IM GRIFF DER SEUCHE
Es war in der Zeit, als die Seuche über uns hereinbrach. Nahezu unbemerkt hatte sie sich in unseren Alltag geschlichen. Es waren zunächst nur einzelne und nur wenige Krankheitsfälle aufgetreten. Doch dann griff das Virus um sich. In immer kürzeren Zeitabständen infizierten sich immer mehr Menschen. Und auch schwerste Krankheitsverläufe häuften sich.
Die Regale in den Supermärkten und Apotheken wurden leergekauft. Boutiquen und Geschäfte mussten schließen. Firmen stellen ihre Arbeit ein, Fabriken ihre Produktion. Ausgangssperren wurden verhängt. Bilder von den überfüllten Intensivstationen der Krankenhäuser und Patienten unter Beatmungsgeräten flimmerten über die Bildschirme. Fahrzeuge und Uniformen von Polizei und Militär auf den Straßen. Und täglich präsentierte man die steigende Zahl derer, die dieses Virus mit dem Leben bezahlt hatten. Das Wort Pandemie hing schwer wie Blei über diesem Land, über diesem Kontinent, über diesem Planeten.
Der stille Begleiter dieser Seuche war die Angst. Unmerklich krabbelte sie bis in den letzten Winkel der Gesellschaft. Und setzte sich in den Köpfen der Menschen fest. Sie begann jede noch so kleine menschliche Regung, jede noch belanglose Handlung des Alltags zu durchdringen. Und auf diese Weise beherrschte sie das Leben ganzer Länder und Kulturen. Denn dieses Virus war unsichtbar. Es konnte überall sein. Jeder konnte sein Träger sein. Es konnte zu jeder Zeit und an jedem Ort zuschlagen. Und das ganz plötzlich. Niemand konnte absehen, wie lange es noch wüten würde. Und wieviele ihm noch zum Opfer fallen würden.

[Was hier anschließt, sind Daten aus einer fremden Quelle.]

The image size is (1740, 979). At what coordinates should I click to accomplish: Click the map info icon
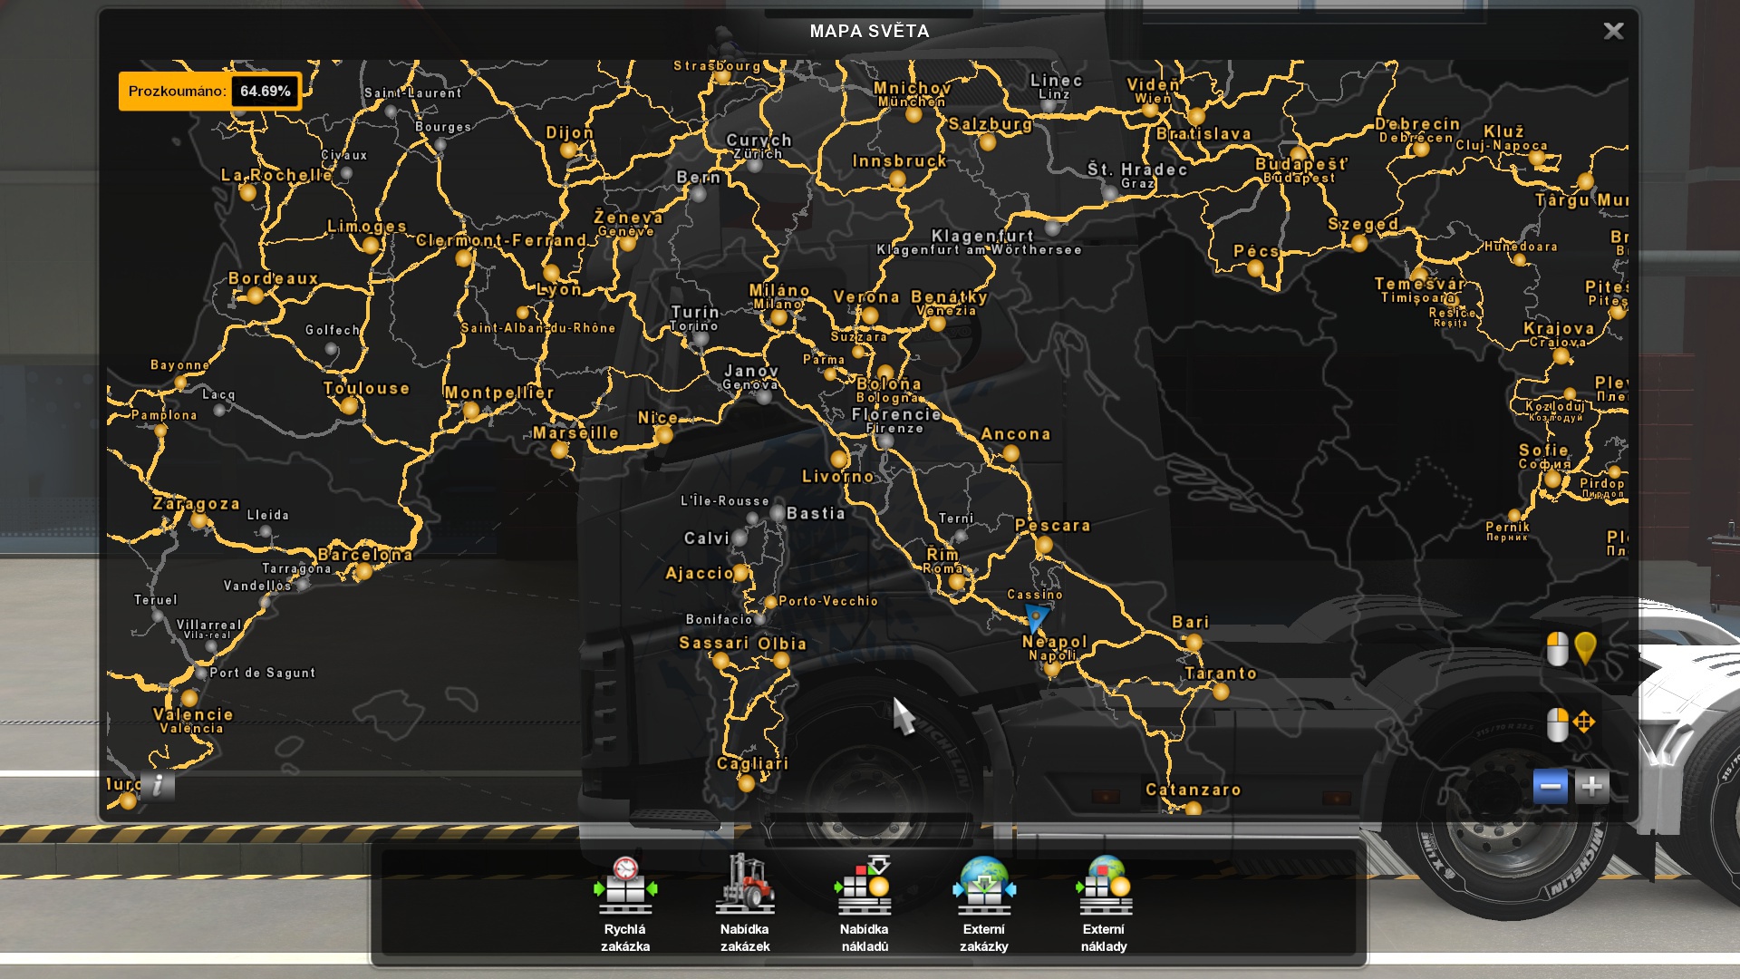tap(158, 785)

FAHRRADFAHREN LERNENDER ZENMEISTER
In diese Zeit fiel es, dass mein Zen-Meister gerade das Fahrradfahren erlernt hatte. Und so fuhr er mit seinem Fahrrad vor mir her. Noch ganz unsicher und wackelig. Seine gesamte Konzentration war darauf ausgerichtet, die notwendigen Bewegungen und Abläufe richtig zu koordinieren, um mit dem Fahrrad voranzukommen. Ich spazierte hinter ihm her. Immer, wenn er ein paar Meter vorausgefahren war, hielt er an, drehte sich zu mir um und wartete auf mich. Freudestrahlend. Und wenn ich dann bei ihm angelangt war, lobte ich ihn für das, was er da vollbracht hatte. Voll von unbändigem Stolz und motiviert bis in die Haarspitzen setzte er seinen Weg anschließend fort.
Mein Zen-Meister schien nichts zu wissen von all der Gefahr und all der Angst, die mittlerweile seit vielen Wochen diese Gesellschaft durchzog. Für ihn gab es nur dieses Fahrrad. In diesem einen Moment. Dem galt seine gesamte Aufmerksamkeit.
Und ich folgte meinem Zen-Meister. Wir hatten kein Ziel, das wir erreichen wollten. Es gab keine Mindeststrecke, die wir zurücklegen wollten. Ich freute mich für ihn für die vielen kleinen Fortschritte, die er machte. Und ich freute mich mit ihm. Mit jedem Schritt, den ich zurücklegte.
Irgendwann und fast schon nebenbei fiel mir auf, dass sich in die so kalte wie klare Luft des ausklingenden Winters unlängst die Milde des Frühlings gemischt hatte. Und sie verkündete etwas zutiefst Hoffnungsvolles. Es war die Botschaft von dem Leben, das erneut geboren wurde. Es war die Botschaft von dem Licht, das die Dunkelheit und die Kälte zurückdrängte. Es war die Botschaft von der Überwindung des Todes und die Botschaft von dem Neuanfang. Mit einem Mal fiel mir auf, dass die allermeisten Büsche und Bäume bereits Knospen trugen. Vereinzelt begangen diese bereits aufzugehen. Ich schloss meine Augen und atmete tief ein.
Nach einer Weile kamen mein Zen-Meister und ich an einem Baum vorbei, der gerade von einem Gartenlandschaftsbauer beschnitten wurde. Ich fragte ihn, ob ich uns ein paar der abgeschnittenen Zweige mitnehmen dürfte. „Natürlich, gerne.“, entgegnete er. Also sammelte ich ein paar dieser Zweige auf. „Das war ganz schön nett von dem Mann.“, bemerkte mein Zen-Meister. „Ja, das war es.“, dachte ich, als ich die Zweige zurechtschnitt, in Vasen mit frischem Wasser drapierte und in unserem Zuhause aufstellte.